Ruby Hamad femminista, accademica e giornalista, racconta forme insidiose di discriminazione e altre manifestazioni quotidiane di razzismo interiorizzato.

È l’autrice di How White Women use Strategic Tears to Silence Women of Colour, nato dall’omonimo articolo del 2018, pubblicato per The Guardian Australia, che in italiano è stato tradotto col titolo Lacrime bianche / ferite scure. Femminismo e supremazia bianca. Un punto di riferimento globale per le discussioni su femminismo bianco e razzismo.
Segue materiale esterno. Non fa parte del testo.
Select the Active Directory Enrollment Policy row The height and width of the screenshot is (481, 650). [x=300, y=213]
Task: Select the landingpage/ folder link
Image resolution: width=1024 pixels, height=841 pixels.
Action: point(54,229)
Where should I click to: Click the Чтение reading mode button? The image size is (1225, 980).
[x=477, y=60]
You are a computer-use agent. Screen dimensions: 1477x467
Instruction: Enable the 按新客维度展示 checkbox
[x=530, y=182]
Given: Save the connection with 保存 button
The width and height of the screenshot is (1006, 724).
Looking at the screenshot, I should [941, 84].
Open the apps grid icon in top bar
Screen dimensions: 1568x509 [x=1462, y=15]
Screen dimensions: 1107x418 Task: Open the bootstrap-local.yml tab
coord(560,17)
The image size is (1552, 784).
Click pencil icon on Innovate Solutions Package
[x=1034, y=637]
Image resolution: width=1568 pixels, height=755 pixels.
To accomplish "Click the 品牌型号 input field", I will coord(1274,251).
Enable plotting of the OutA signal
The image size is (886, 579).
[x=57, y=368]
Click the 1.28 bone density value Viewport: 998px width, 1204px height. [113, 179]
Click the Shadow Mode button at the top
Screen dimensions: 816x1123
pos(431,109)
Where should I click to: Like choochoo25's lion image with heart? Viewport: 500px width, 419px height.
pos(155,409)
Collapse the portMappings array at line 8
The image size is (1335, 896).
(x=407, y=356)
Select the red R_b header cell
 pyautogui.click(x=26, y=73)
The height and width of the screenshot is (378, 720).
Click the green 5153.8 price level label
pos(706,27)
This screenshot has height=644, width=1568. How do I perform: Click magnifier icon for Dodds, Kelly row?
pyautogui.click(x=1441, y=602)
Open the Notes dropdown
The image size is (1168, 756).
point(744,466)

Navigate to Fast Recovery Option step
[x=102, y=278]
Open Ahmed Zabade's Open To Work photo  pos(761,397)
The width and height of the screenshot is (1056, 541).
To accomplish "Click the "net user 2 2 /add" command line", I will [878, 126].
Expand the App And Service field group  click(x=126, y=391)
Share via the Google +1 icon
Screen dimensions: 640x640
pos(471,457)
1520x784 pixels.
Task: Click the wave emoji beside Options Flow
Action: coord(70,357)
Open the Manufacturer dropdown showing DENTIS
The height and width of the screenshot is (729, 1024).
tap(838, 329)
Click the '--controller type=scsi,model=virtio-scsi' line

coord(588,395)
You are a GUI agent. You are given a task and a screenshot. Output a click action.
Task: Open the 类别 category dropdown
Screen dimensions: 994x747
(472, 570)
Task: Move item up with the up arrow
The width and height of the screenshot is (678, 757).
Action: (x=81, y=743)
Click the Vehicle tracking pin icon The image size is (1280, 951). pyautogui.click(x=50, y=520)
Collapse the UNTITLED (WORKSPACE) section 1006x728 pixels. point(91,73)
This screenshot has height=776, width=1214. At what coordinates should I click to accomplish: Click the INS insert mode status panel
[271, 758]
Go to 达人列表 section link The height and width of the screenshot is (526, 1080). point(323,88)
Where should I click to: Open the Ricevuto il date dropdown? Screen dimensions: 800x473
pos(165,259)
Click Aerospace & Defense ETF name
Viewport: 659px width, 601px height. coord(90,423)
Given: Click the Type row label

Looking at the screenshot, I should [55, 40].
Nata in Libano e cresciuta a Sidney, in Australia, ha studiato sceneggiatura e regia cinematografica al Victorian College of the Arts, si è laureata in economia politica presso l’Università di Sydney e conseguito un master in giornalismo e pratica dei media presso l’Università di Sydney. Insegna storia e scienze sociali presso l’Università di Western Sydney.

Ha scritto articoli su diverse importanti riviste internazionali e tenuto il discorso di apertura della Giornata internazionale della donna 2017 e Feminist Intersection – In Conversation (con Celeste Liddle) per il Queen Victoria Women’s Centre, e l’hosting di panel al Melbourne Writers Festival e al Newcastle Writers Festival.

Redattrice per la pubblicazione femminista progressista The Scavenger, ha prodotto una serie di saggi sul significato culturale e politico del cibo e creato una serie su persone affette da disturbi mentali che indaga il mito che ha contribuito a plasmare l’opinione pubblica sullo stigma della malattia mentale.

Il suo primo libro, How White Women use Strategic Tears to Silence Women of Colour,  definito “Miglior libro del 2020” da Cosmopolitan, Harper’s Bazaar, Kirkus Reviews e Publishers Weekly, è una condanna bruciante e ad ampio raggio della ‘femminilità bianca strategica’ e della ‘svalutazione storica delle donne di colore’ nella cultura occidentale. 

Attraverso testimonianze, un’accurata ricostruzione storica, la sua esperienza personale e il ricorso alla cultura pop del cinema e delle serie TV, ha scritto un aperto atto di accusa al femminismo bianco liberale incolpato di non voler fare i conti con il proprio passato coloniale in cui le donne hanno esercitato – seppur da subalterne rispetto agli uomini – un potere e un ruolo fondamentale nel fissare gli standard dell’umanità nel suo complesso, incarnati nell’uomo bianco, ma anche nelle donne bianche. Non guardare alla storia, significa continuare a esercitare e perpetuare quel potere e pensare al razzismo solo come a un comportamento individuale e non come a un elemento fondamentale della costruzione binaria della identità femminile in cui alle donne bianche è stata riservata la parte di “damigella in pericolo” mentre alle nere la parte selvaggia e in definitiva subumana.

Dalla schiavitù al linciaggio e all’allontanamento forzato di bambini indigeni, le donne bianche sono state complici degli uomini bianchi nel razzismo e nella violenza, con il pretesto di proteggere la femminilità bianca. L’autrice esamina come questa eredità di secoli di violenza razziale e colonialismo da parte dei bianchi si manifesti ancora oggi nella vita di donne nere, asiatiche, latine, indiane, musulmane, arabe e indigene di tutto il mondo.

C’è da specificare che quando parla di “donne bianche” e di “donne nere” i termini non sono descrittivi ma politici. Non differenzia per colore della pelle ma si riferisce a coloro che beneficiano della bianchezza intesa come privilegio razziale. Quando parla di nero o marrone intende coloro che ne sono escluse in vari gradi secondo un confine in continuo movimento e di volta in volta rideterminato dalla colonialità globale in cui la razza (intesa come imposizione sociale) è il criterio fondamentale per la distribuzione della popolazione mondiale secondo ranghi, luoghi e ruoli nella struttura sociale e del potere.